The study conducted by Professor Dan Jaffe and published in Atmospheric Pollution Researchfound that air pollution levels in a Seattle neighbourhood spiked when loaded coal trains passed. The study showed that levels of small particles of airborne pollution from train engines’ diesel exhaust and “larger particles believed to be coal dust” hit levels normally found in heavy industrial areas.

An increase of coal trains along the route “may put these residents over the new U.S. National Ambient Air Quality Standards,” Jaffe wrote in his study.

Some of the particles measured during the study were 30 times more slender than a human hair and could easily penetrate deep inside a person’s respiratory system, causing lung and heart disease.

Brauer said if an air quality study around Fraser Surrey Docks showed levels similar to those found in Seattle by Jaffe, those levels would exceed Canada-Wide Air Quality Standards set to kick in starting 2015. And he said exposure to these kind of airborne particles isn’t just an annoyance – it’s potentially deadly.

“Exposure to particulate air pollution is much more than a nuisance – it is strongly linked to increased deaths and reduced life expectancy and is recognized by the WHO (World Health Organization) as a cause of lung cancer,” Brauer said.

Jaffe’s study has renewed calls from opponents to the FSD coal project for the health ministry to step in and require an independent analysis of the health risks posed by the proposed expansion.

“Health Minister Terry Lake and Environment Minister Mary Polak need to step up to the plate – frankly, they are not doing their job to protect the health interests of the public,” said New Westminster Environmental Partners spokesman Andrew Murray.

“I can’t understand why Port Metro Vancouver continues to try to bypass the health authorities.
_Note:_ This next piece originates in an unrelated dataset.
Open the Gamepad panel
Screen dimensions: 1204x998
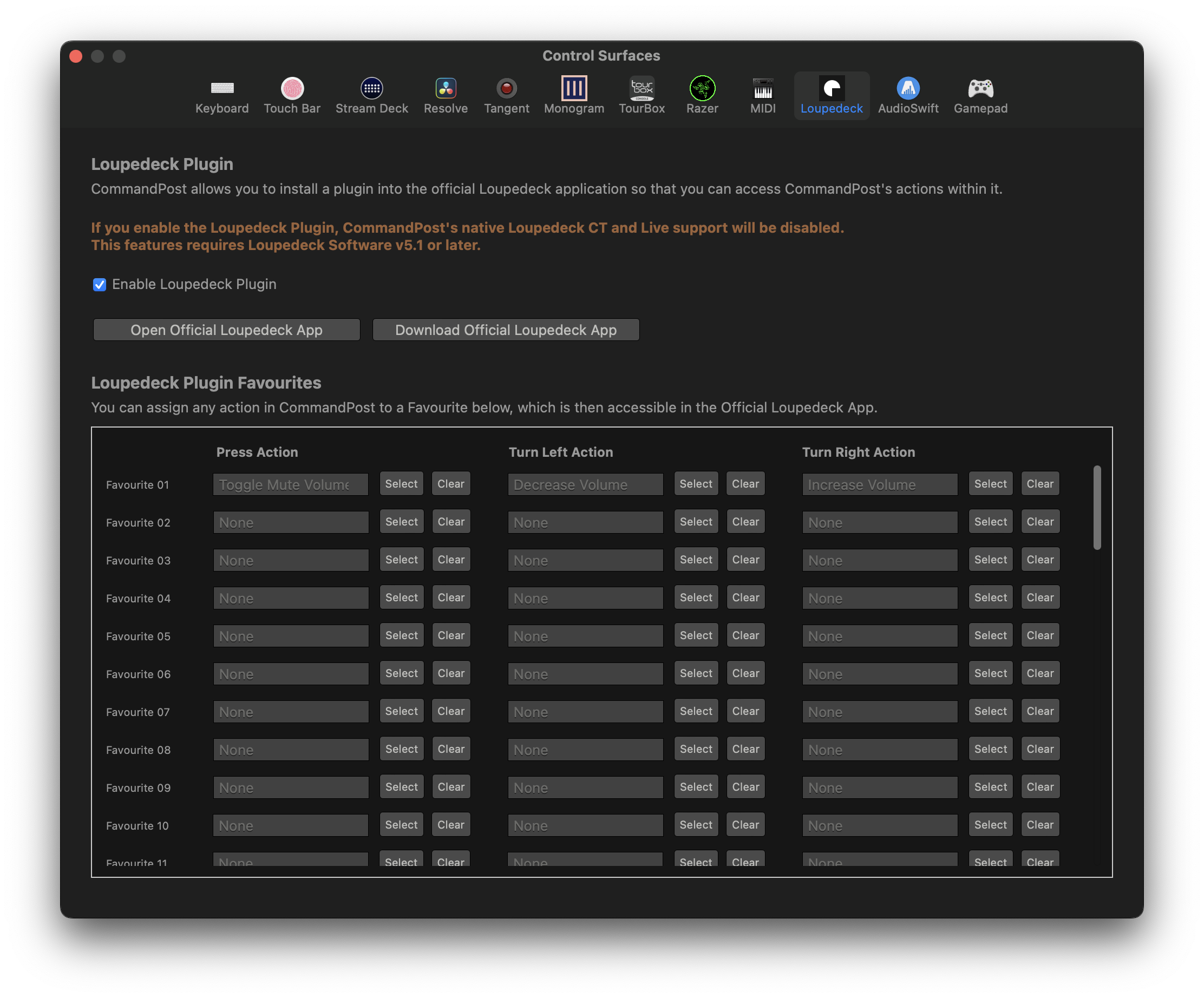[980, 96]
They’ve done everything they can to avoid going through an independent health impact study.”

Last month, Port Metro Vancouver, the federal authority responsible for approving the proposal, requested Fraser Surrey Docks provide more information on the impacts on human health posed by the project. Port Metro wants more information on, among other things “impacts of coal dust and diesel emissions, particularly how they impact vulnerable populations like children, seniors and people with respiratory issues.”

Port Metro expects the additional material will take “a few months” to assemble and submit.

But Kevin Washbrook of Voters Taking Action on Climate Change said the public will have no chance to comment on the new information being assembled by Fraser Surrey Docks.

“I would be surprised if they show it’s anything but safe, and without independent oversight and transparency, I wouldn’t trust the results,” he said. “It’s arrogant for them to say ‘We know better, trust us.’”

And Washbrook said there’s no such thing as a “safe” level of coal dust or diesel fume particulate.

“There is no safe level. With diesel fumes and coal dust, even the lowest levels have risk. What they’re saying is, ‘We know the risk, we will determine if it’s acceptable.’”

Fraser Surrey Docks could not be reached for comment at presstime.